Si ricorda che dall'inquadramento di una fattispecie come trasferimento di azienda (o di parte di essa) - trasferimento che può consistere anche in un usufrutto o in un affitto - consegue la tutela sul mantenimento dei diritti dei lavoratori, di cui all'art. 2112 del codice civile.
Articolo
9
(Disposizioni in materia di obbligazioni alimentari, in materia matrimoniale
e in materia di responsabilità genitoriale. Accesso e utilizzo delle
informazioni da parte dell’autorità centrale)
L’articolo 9 consente al Dipartimento per giustizia minorile e di comunità del Ministero della Giustizia - in quanto autorità centrale per la cooperazione prevista da atti europei e internazionali relativi all’adempimento di obblighi alimentari - l’accesso, attraverso l’assistenza di altre pubbliche amministrazioni, alle informazioni contenute in banche dati pubbliche e relative alla situazione economica di soggetti obbligati al pagamento di alimenti in favore di familiari.

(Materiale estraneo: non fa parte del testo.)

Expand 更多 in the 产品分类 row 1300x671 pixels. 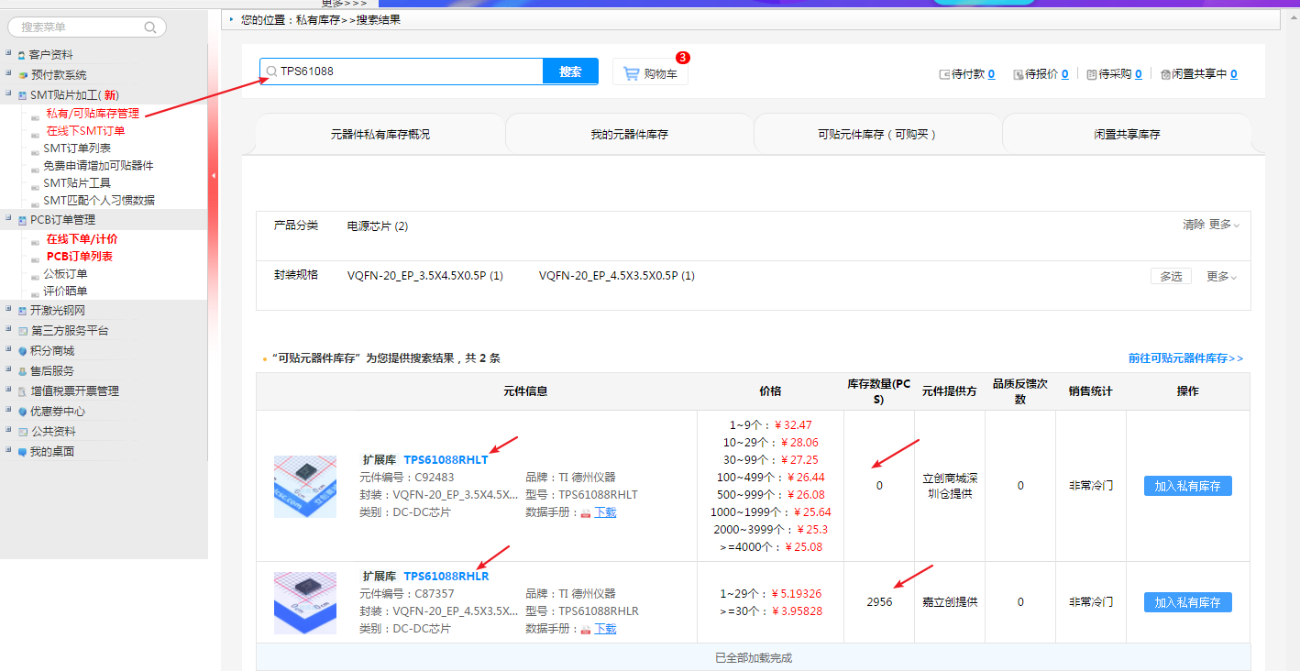[x=1223, y=225]
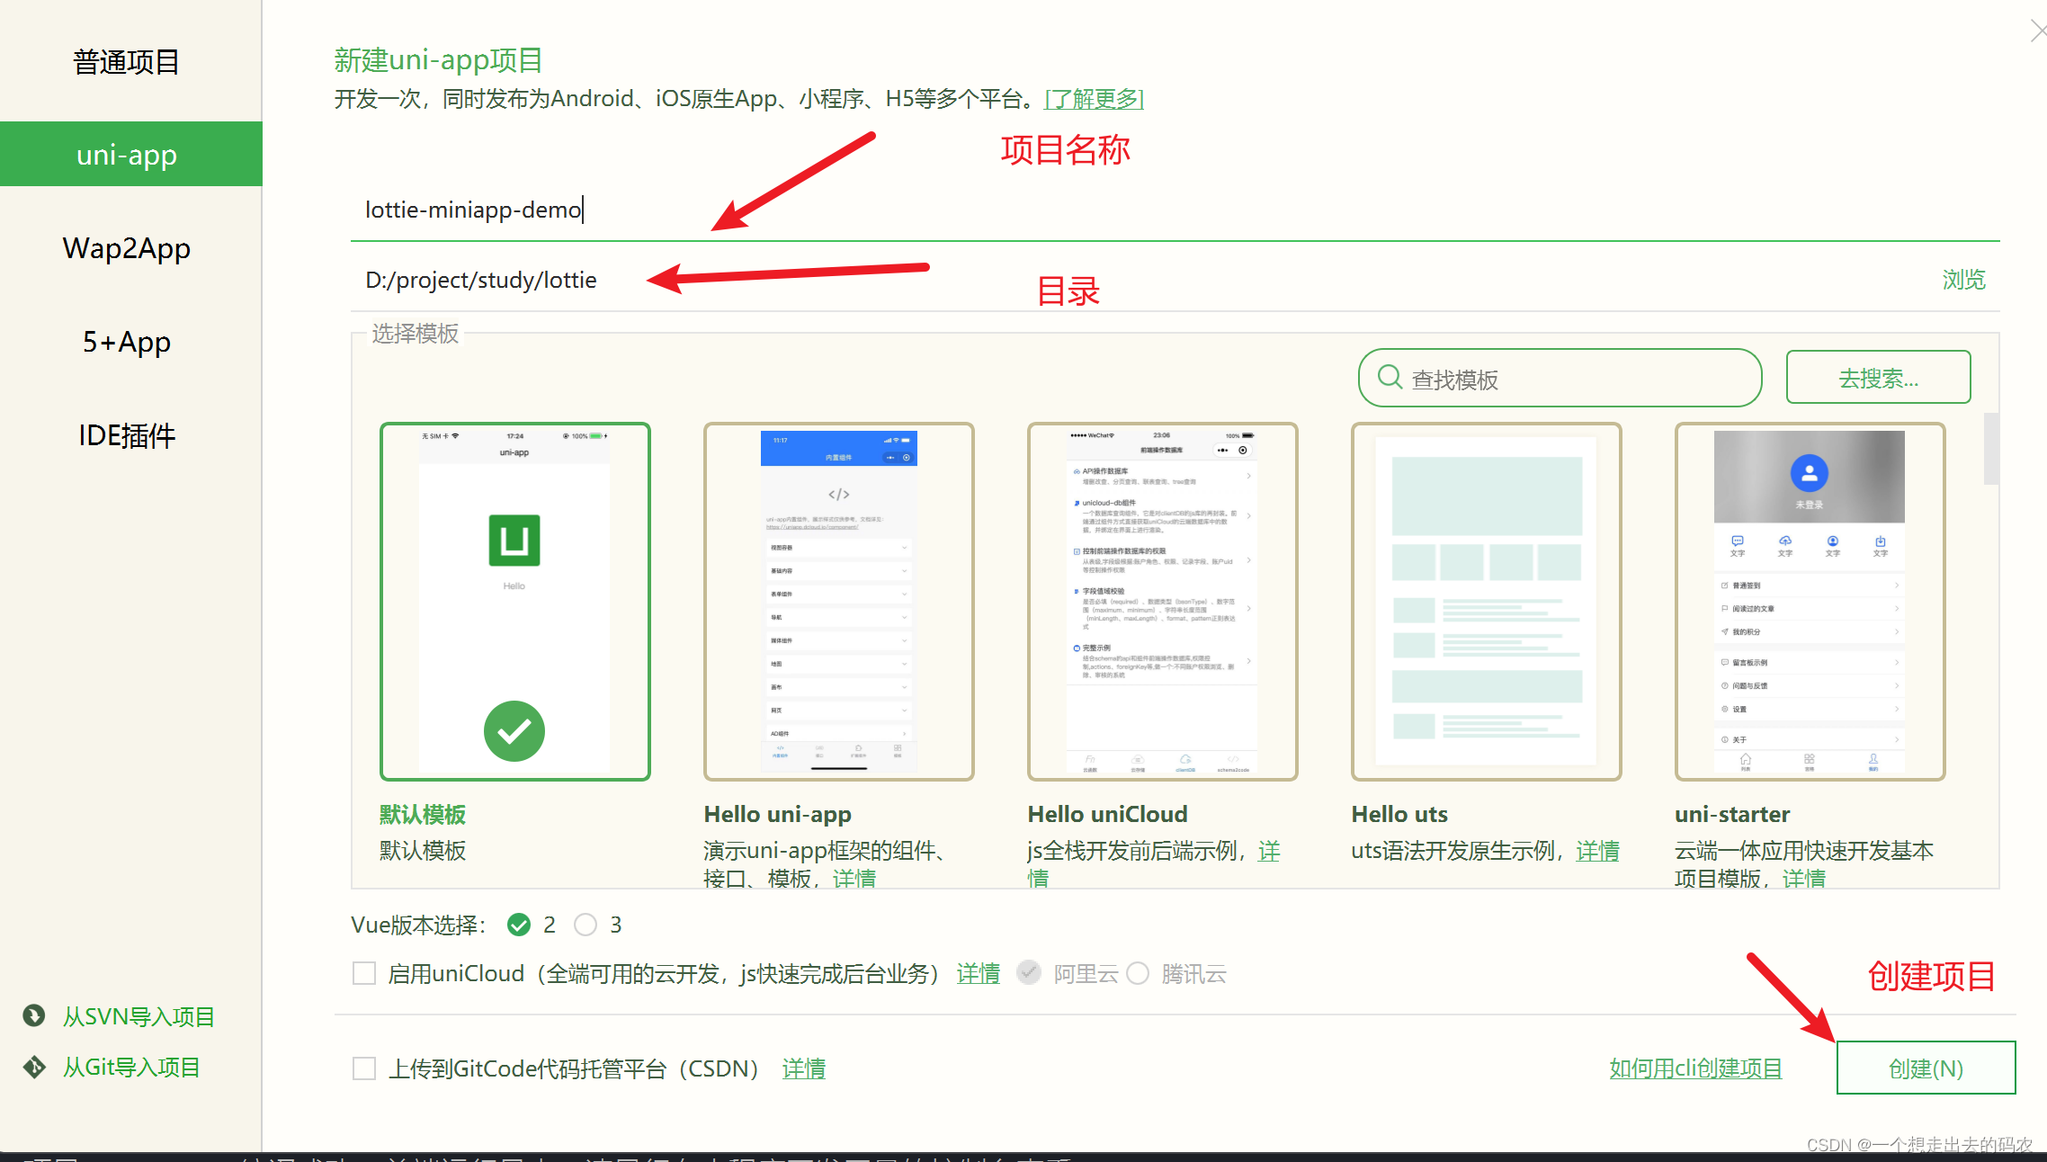The height and width of the screenshot is (1162, 2047).
Task: Click the 创建(N) button to create project
Action: 1926,1068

Tali informazioni potranno poi, previa autorizzazione dell’autorità giudiziaria, essere trasmesse all’ufficiale giudiziario che procede in via esecutiva per riscuotere i crediti alimentari.

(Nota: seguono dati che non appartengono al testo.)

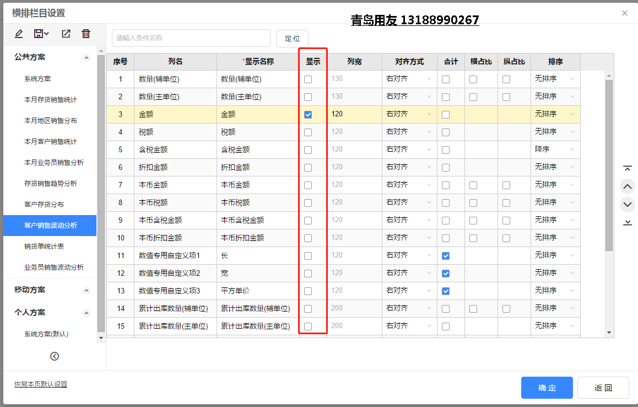Open 对齐方式 dropdown for 金额 row

(x=409, y=114)
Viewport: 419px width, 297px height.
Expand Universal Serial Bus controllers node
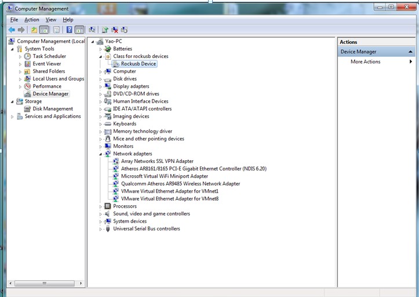[x=101, y=229]
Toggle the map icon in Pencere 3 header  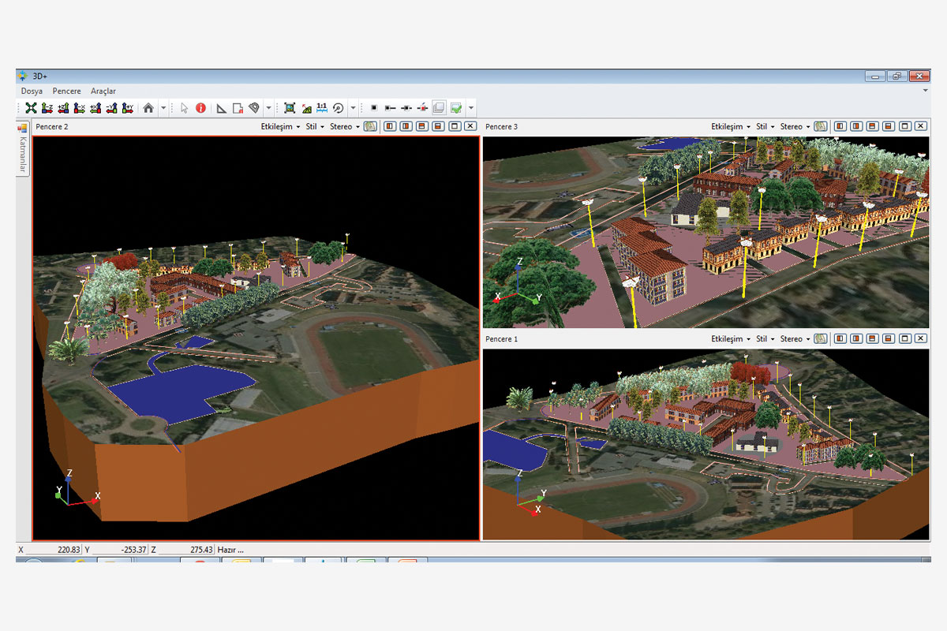(821, 126)
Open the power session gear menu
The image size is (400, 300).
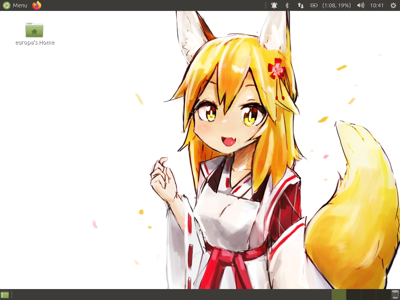[x=393, y=5]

La disposizione in primo luogo (comma 1) ribadisce con fonte primaria quanto già attualmente riconosciuto per via amministrativa, ovvero che il Dipartimento per la giustizia minorile e di comunità del Ministero della Giustizia è l’autorità centrale del nostro Paese per la cooperazione prevista dagli atti europei e internazionali relativi all’adempimento degli obblighi alimentari; per questo attualmente l’Ufficio II del Dipartimento della giustizia minorile è denominato Recupero internazionale di crediti alimentari.
Gli atti europei e internazionali richiamati dall’art. 6 sono i seguenti:
- regolamento CE n. 4/2009, relativo alla competenza, alla legge applicabile, al riconoscimento e all'esecuzione delle decisioni e alla cooperazione in materia di obbligazioni alimentari (art. 49). Il Regolamento mira ad agevolare il pagamento dei crediti alimentari in situazioni transfrontaliere; si applica ai crediti alimentari derivanti da rapporti di famiglia, di parentela, di matrimonio o affinità. Nella categoria rientrano: l’assegno di mantenimento dei figli; l’assegno di mantenimento a favore del coniuge a seguito di separazione; l’assegno divorzile; gli alimenti derivanti dall’obbligo di aiutare nel bisogno i membri della propria famiglia;
- regolamento CE n. 2201/2003, relativo alla competenza, al riconoscimento e all'esecuzione delle decisioni in materia matrimoniale e in materia di responsabilità genitoriale (art. 53);
- Convenzione dell’Aia del 23 novembre 2007, sul recupero internazionale di alimenti nei confronti dei figli minori e di altri membri della famiglia (art. 4).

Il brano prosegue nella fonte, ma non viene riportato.